Look through the records below and collect all lines that hold the string "computer".

======== DATA TO PROCESS ========

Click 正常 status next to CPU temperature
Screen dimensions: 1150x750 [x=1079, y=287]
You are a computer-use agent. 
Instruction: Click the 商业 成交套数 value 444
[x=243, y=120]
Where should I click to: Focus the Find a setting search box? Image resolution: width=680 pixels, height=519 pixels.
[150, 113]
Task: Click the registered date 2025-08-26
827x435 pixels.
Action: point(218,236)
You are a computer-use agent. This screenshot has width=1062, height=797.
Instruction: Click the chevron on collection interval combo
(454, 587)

========
======== DATA TO PROCESS ========

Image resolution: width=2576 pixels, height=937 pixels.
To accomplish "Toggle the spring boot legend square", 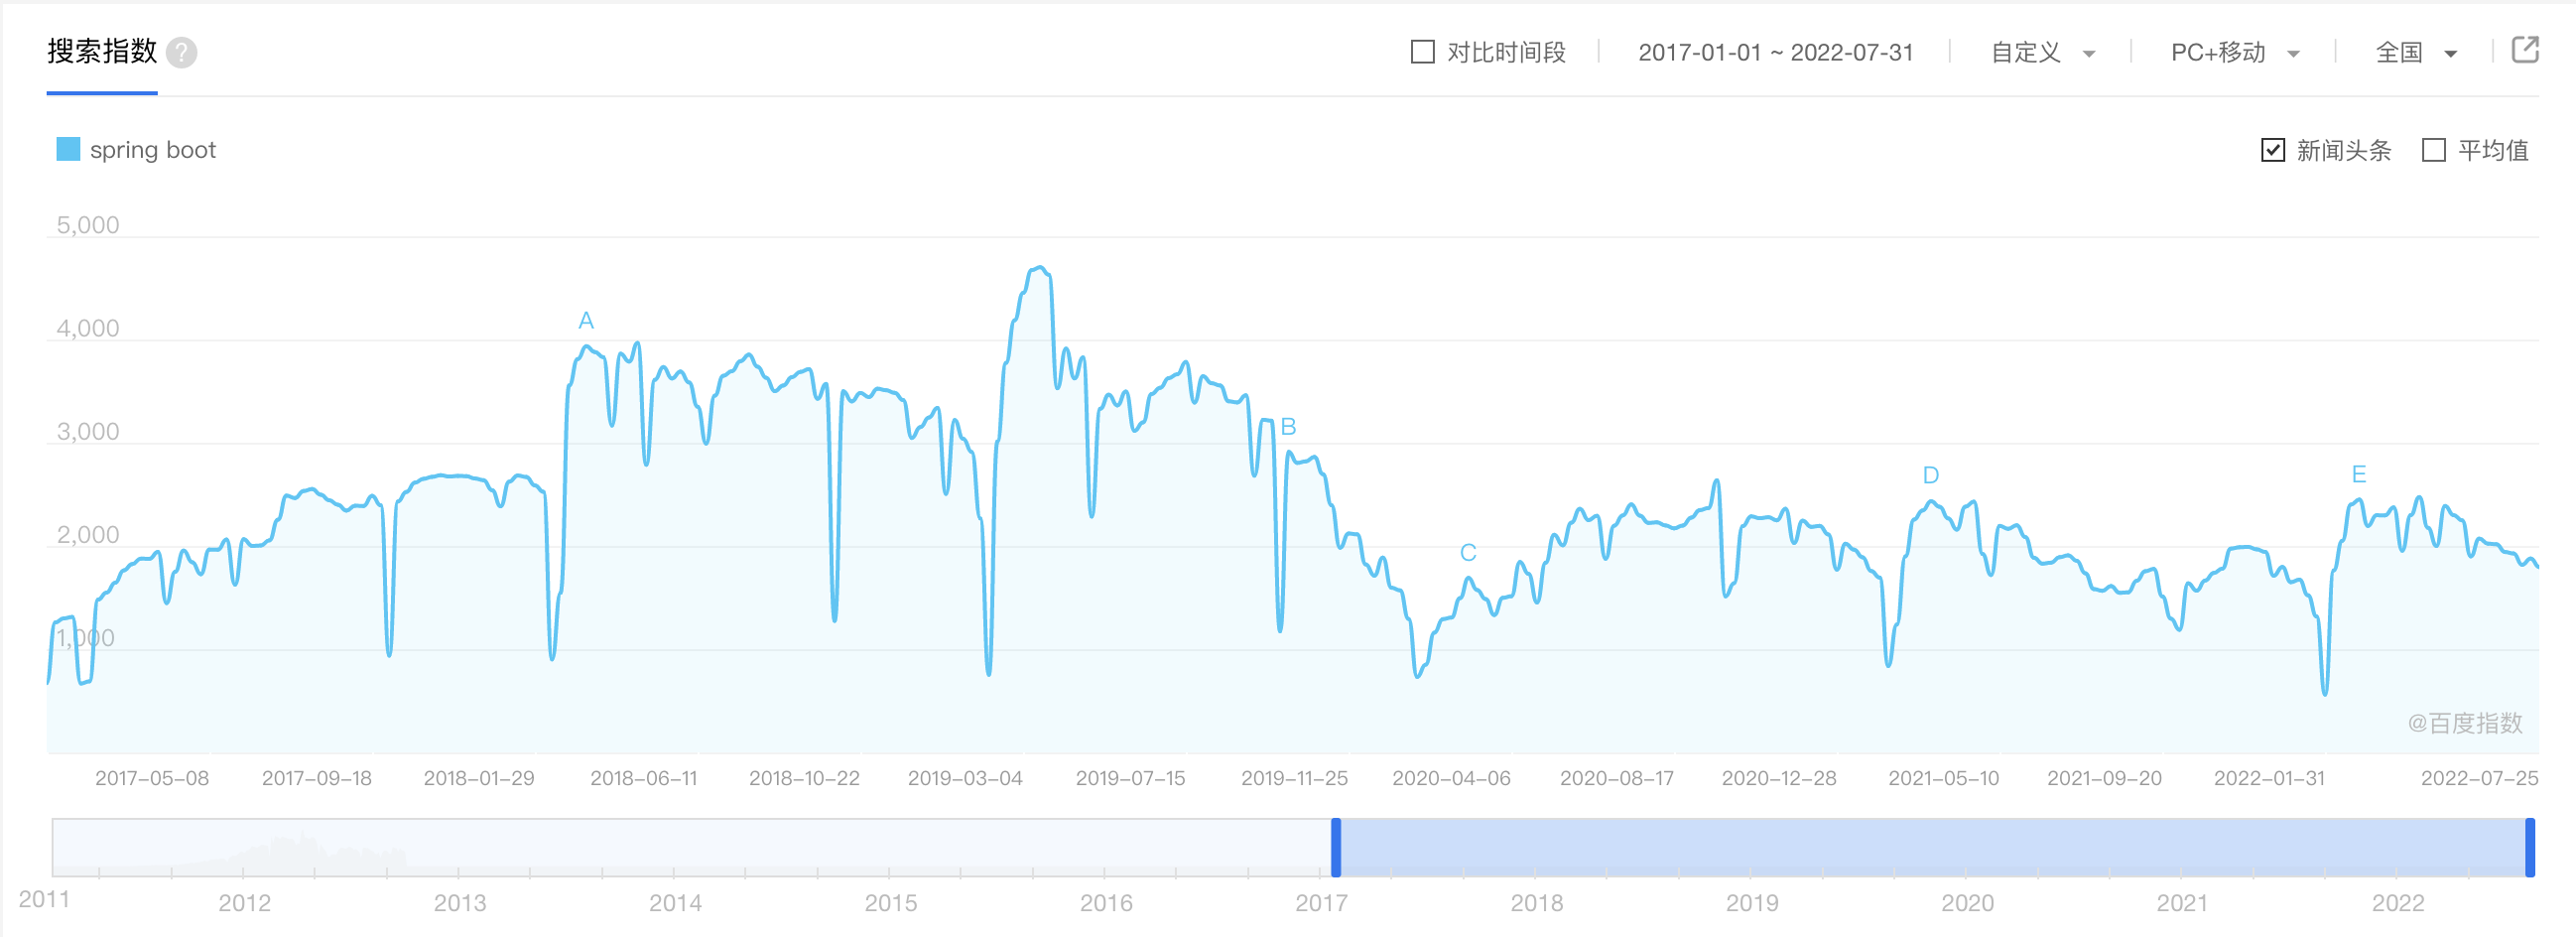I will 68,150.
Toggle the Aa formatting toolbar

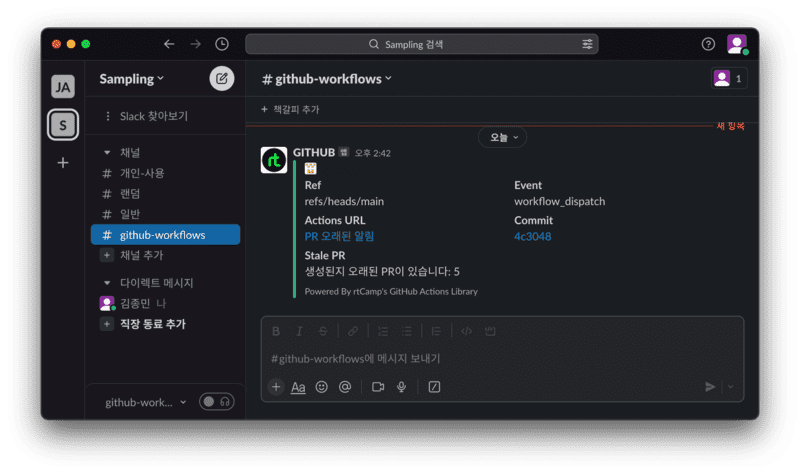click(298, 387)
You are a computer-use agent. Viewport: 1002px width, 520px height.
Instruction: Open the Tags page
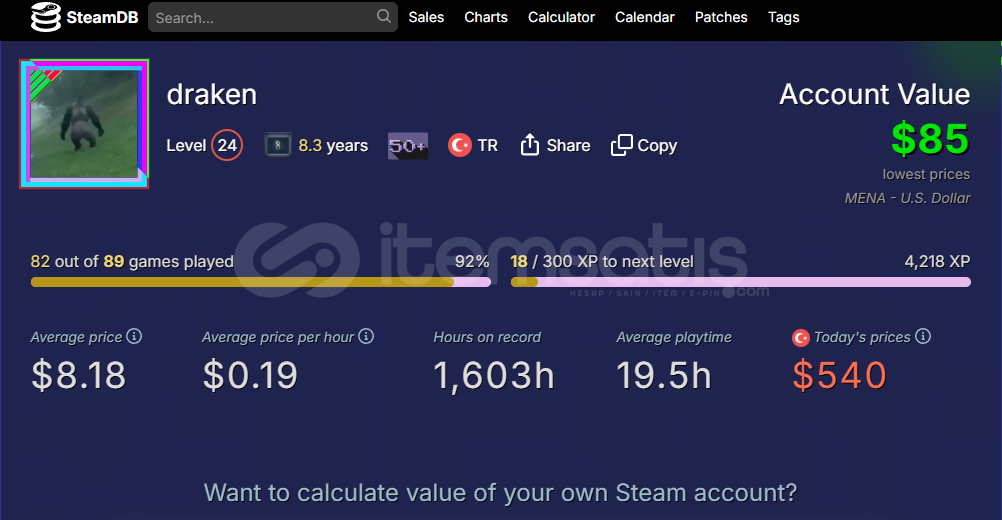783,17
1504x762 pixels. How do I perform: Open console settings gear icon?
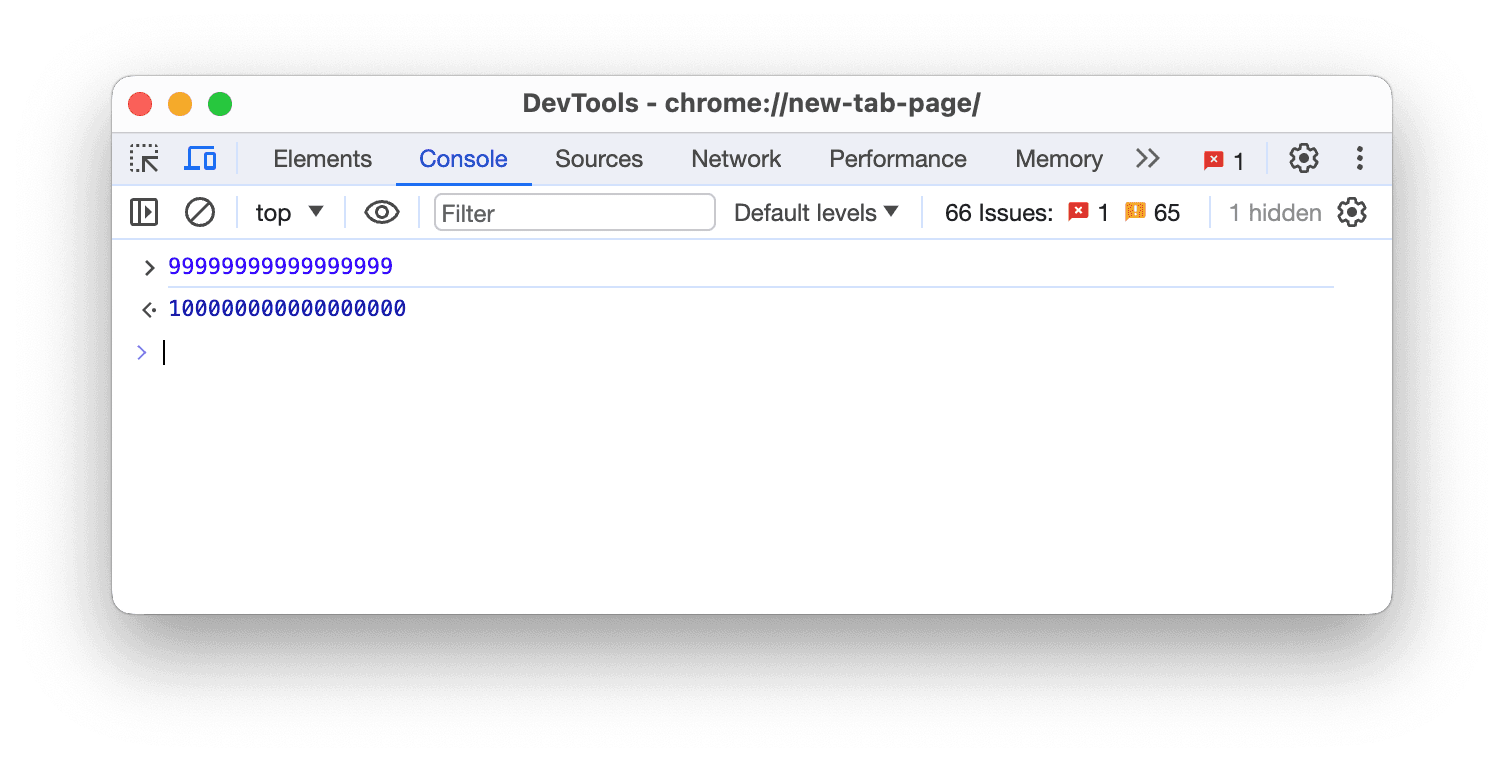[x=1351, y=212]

========
======== DATA TO PROCESS ========

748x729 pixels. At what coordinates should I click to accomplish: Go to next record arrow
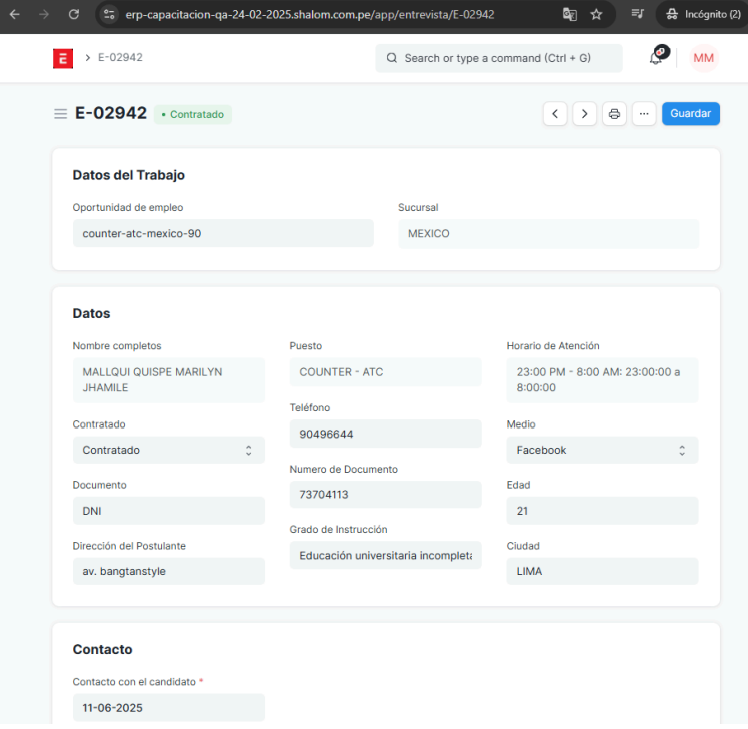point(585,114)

========

== RESULT FOR THIS EXERCISE ==
You are a computer-use agent. 
You are a computer-use agent. This screenshot has width=1062, height=797.
You are a computer-use agent. Viewport: 1002px width, 520px height.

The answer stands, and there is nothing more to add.